Well yes you're correct. This is why Horowitz -- and many others -- was/are powerful; every time they play they take it right to the edge and sometimes beyond. FWIW, Suno AI is doing this "human touch" thing, too. Sharing here would be inappropriate, but that human-ness coming from a machine is both creepy and delightful.
Creepy and delightful? Do tell!
Suno came up with a delightful duel between a fiddler and vibraphonist which, as it intensifies, causes both of them to make mistakes. It’s a hoot.
Wow, thats sounds like more depth than i wouldve expected from an ai(though tbh chatgpt often surprises me in similar ways)
You were absolutely right. The same holds true with visual arts. Oftentimes in sketches I've drawn, the "errors" capture something much more "accurate" than a machine to draw.
I agree with you. However, it raises more questions for me.
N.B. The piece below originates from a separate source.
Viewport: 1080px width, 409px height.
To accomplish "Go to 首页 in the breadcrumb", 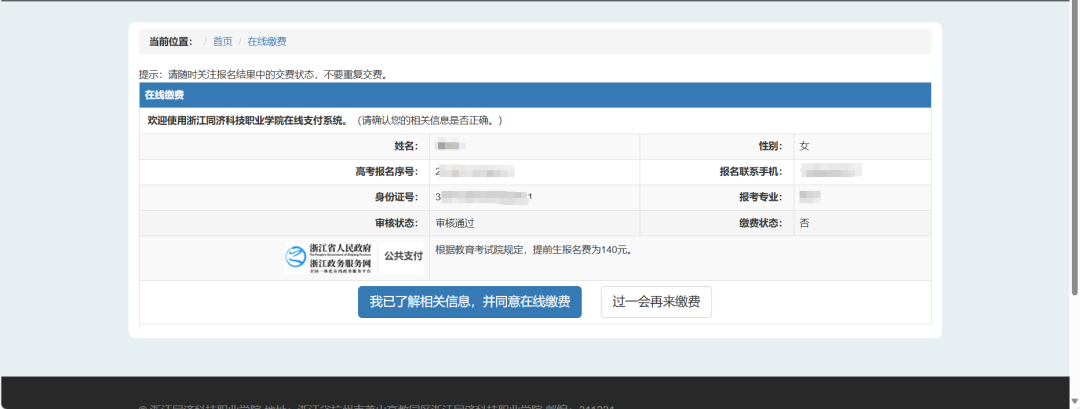I will 222,41.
If imperfection is both essential and endearing, then why do people practice their craft? Also, what is the ratio of mistakes to perfect playing that makes a performer brilliant rather than terrible?
Miles Davis answered that question: "It's not the note you play that's the wrong note – it's the note you play afterwards that makes it right or wrong." Jazz musicians who practice their craft can find a way to integrate the mistake into their solo so that it enhances the performance. I've seen this happen many times, and it's also happened many times in my own work as a musician. Your fingers fumble, but your imagination turns it into something wonderful—maybe even better than what you originally planned on playing.
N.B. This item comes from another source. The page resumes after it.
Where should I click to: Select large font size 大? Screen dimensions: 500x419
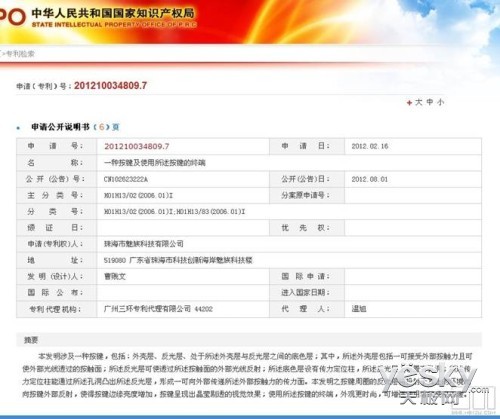pos(419,102)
That quote makes me think almost of what Miles Davis is saying like evolution of the solo. The mistake is the random gene alteration and the next note decides if it’s positive and integrated or if it dies. Miles was a genius. There’s also a track with Coltrane playing “The Feeling of Jazz” and there are some pitchy mistakes, but, as you point out, they are part of what makes it great.
Machines cannot compose music, just as they cannot compose prose or poetry. Those activities require consciousness and experience, the subjective realm. AI arranges data by patterns. It thinks nothing, feels nothing. We cannot create creators. Only God can do that.